Start of LISTED RECORDS

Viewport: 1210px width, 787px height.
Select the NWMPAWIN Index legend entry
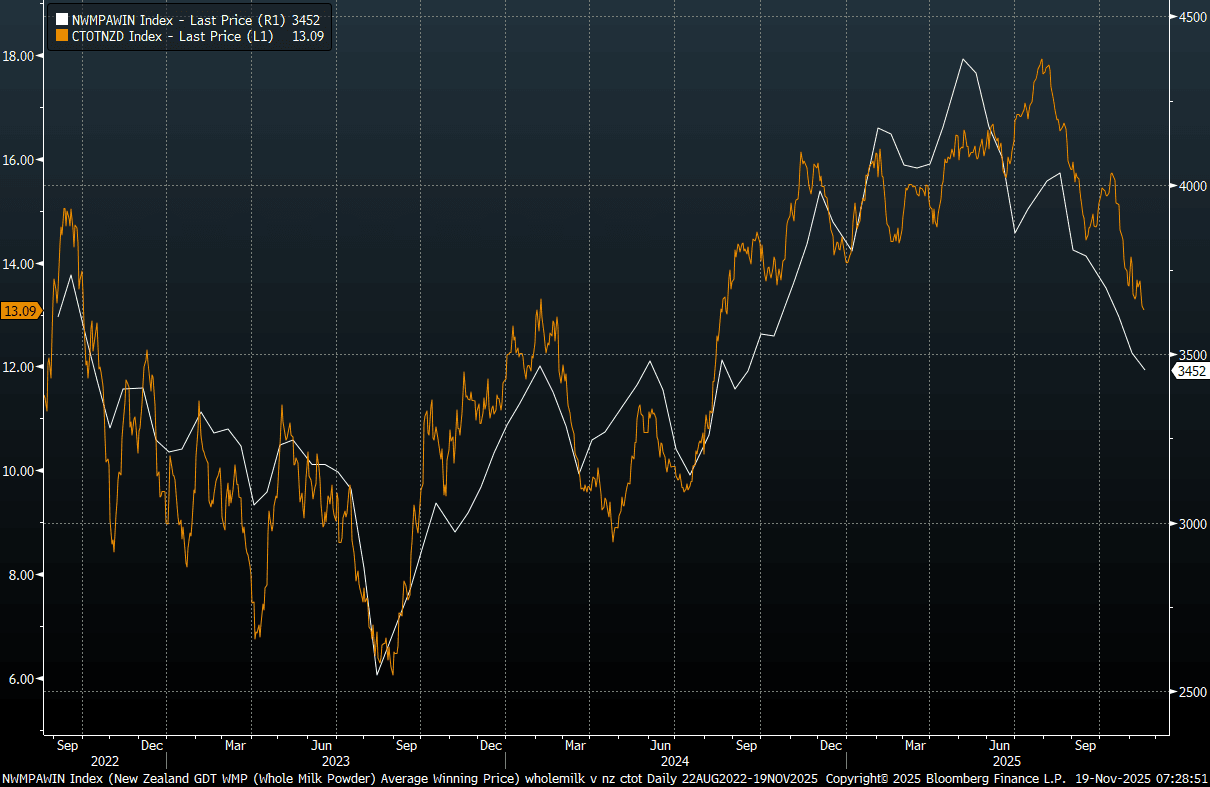click(x=180, y=19)
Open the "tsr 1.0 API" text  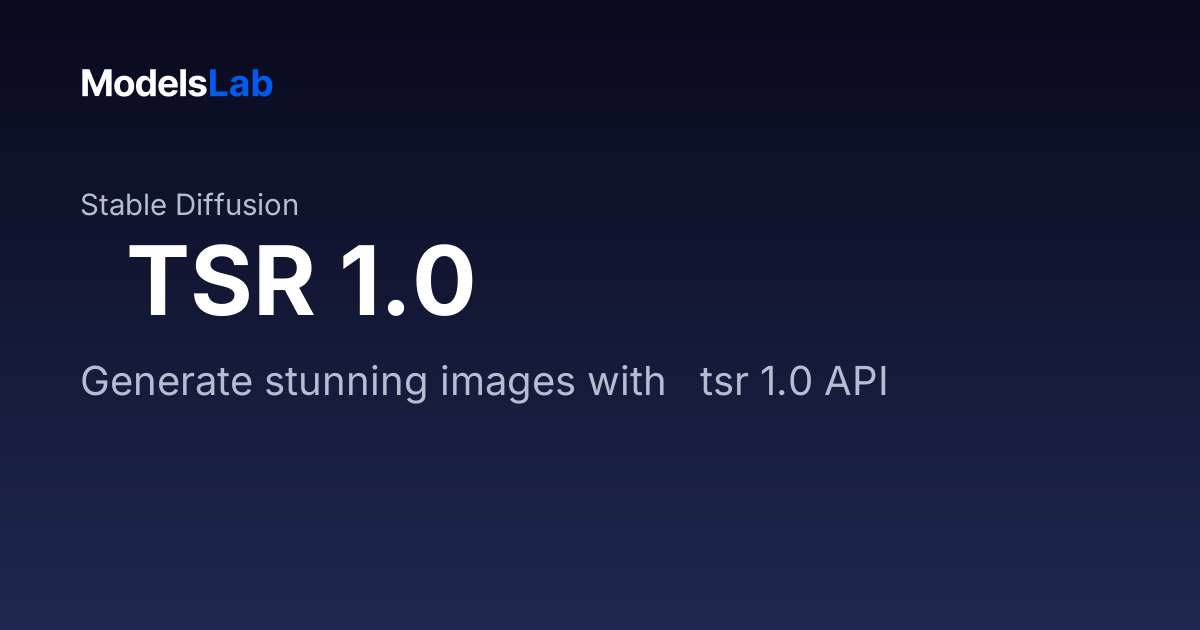coord(794,382)
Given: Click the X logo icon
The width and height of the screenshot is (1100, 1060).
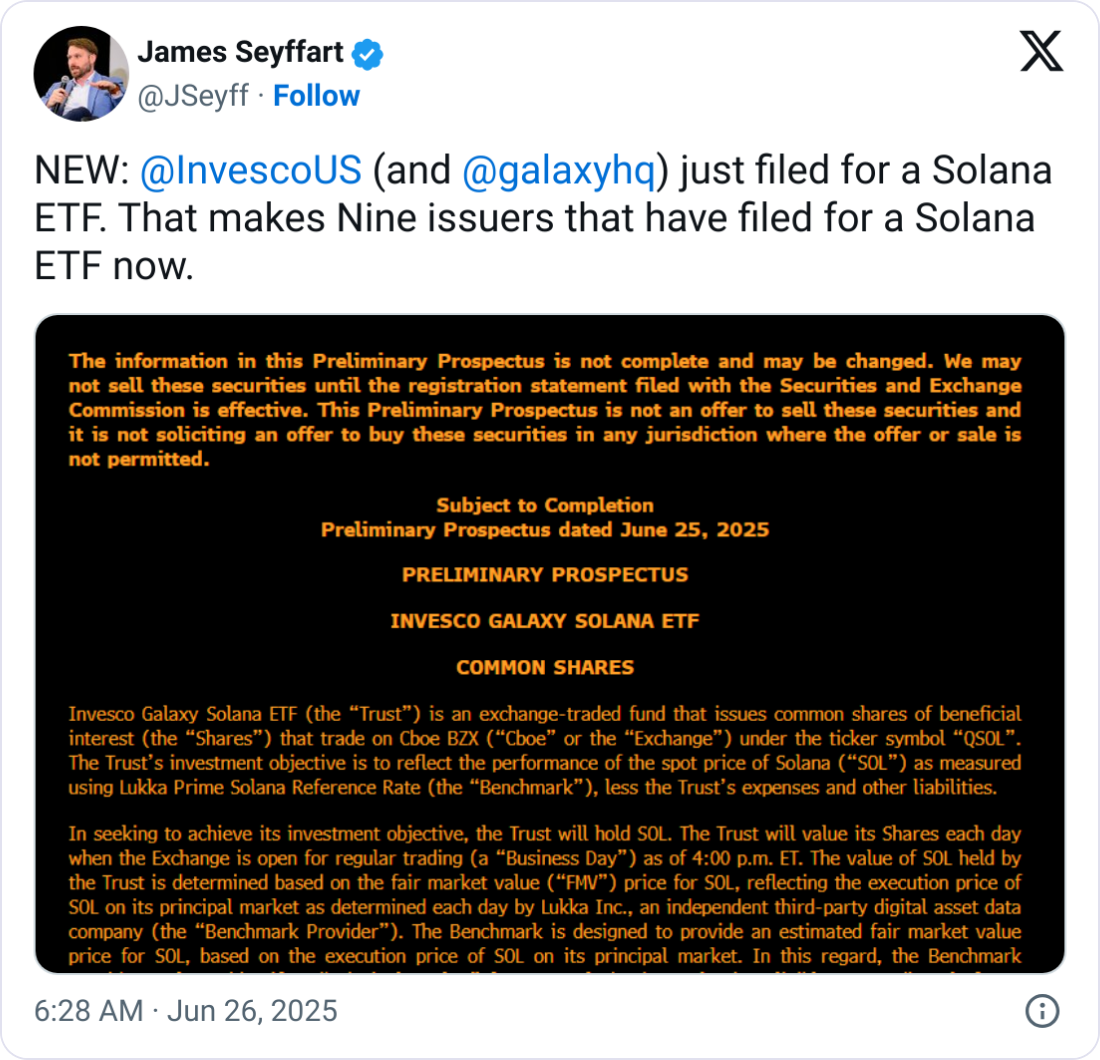Looking at the screenshot, I should point(1041,52).
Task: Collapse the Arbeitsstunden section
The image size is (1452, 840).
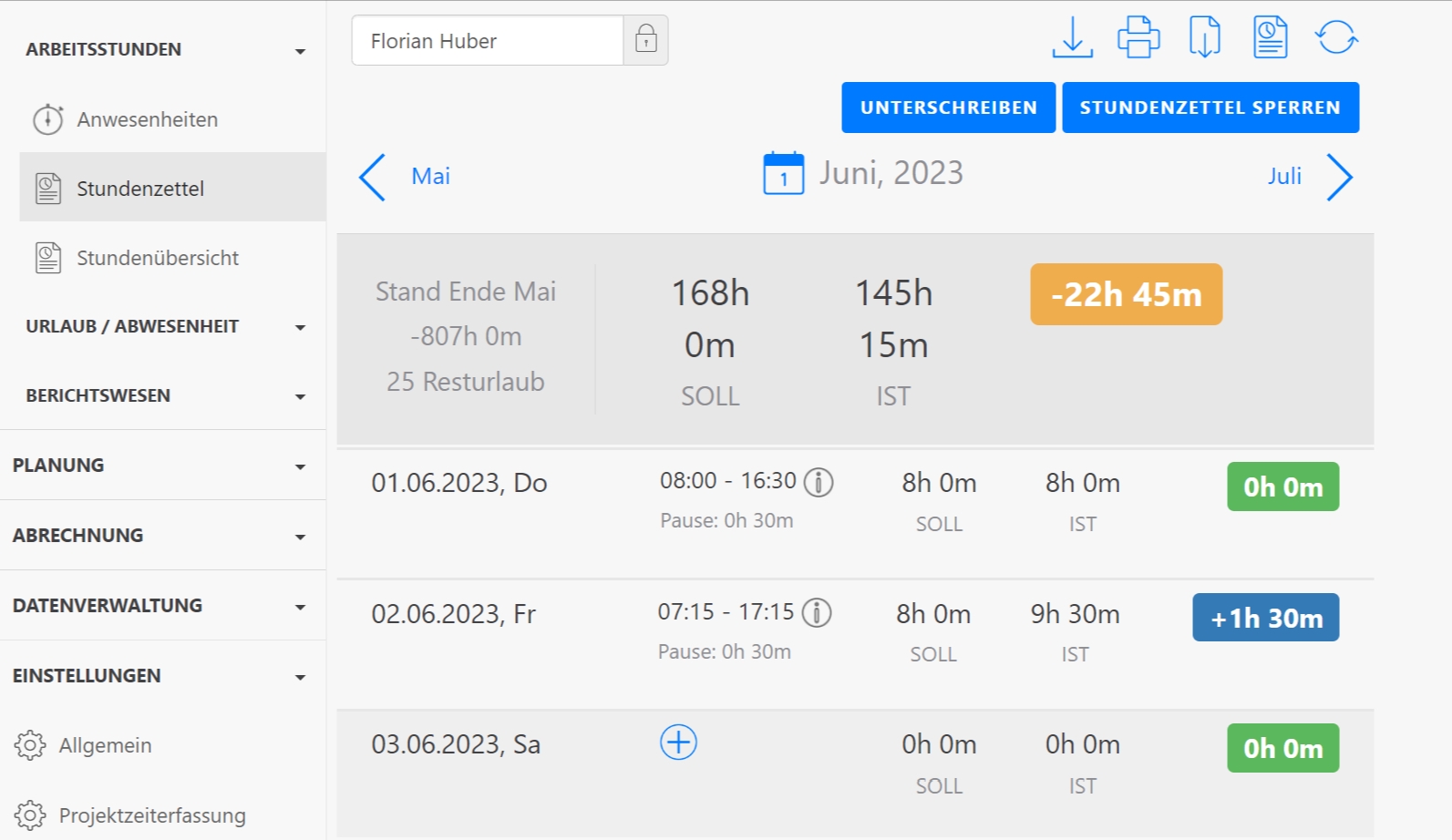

End of LISTED RECORDS

**TASK STATEMENT**
Begin at the line that contains "Task: Collapse the Arbeitsstunden section" and transcribe exactly, and only, each line through the final line of the data above, both included; the pictures do not go in.

**EXERCISE ANSWER**
Task: Collapse the Arbeitsstunden section
The image size is (1452, 840).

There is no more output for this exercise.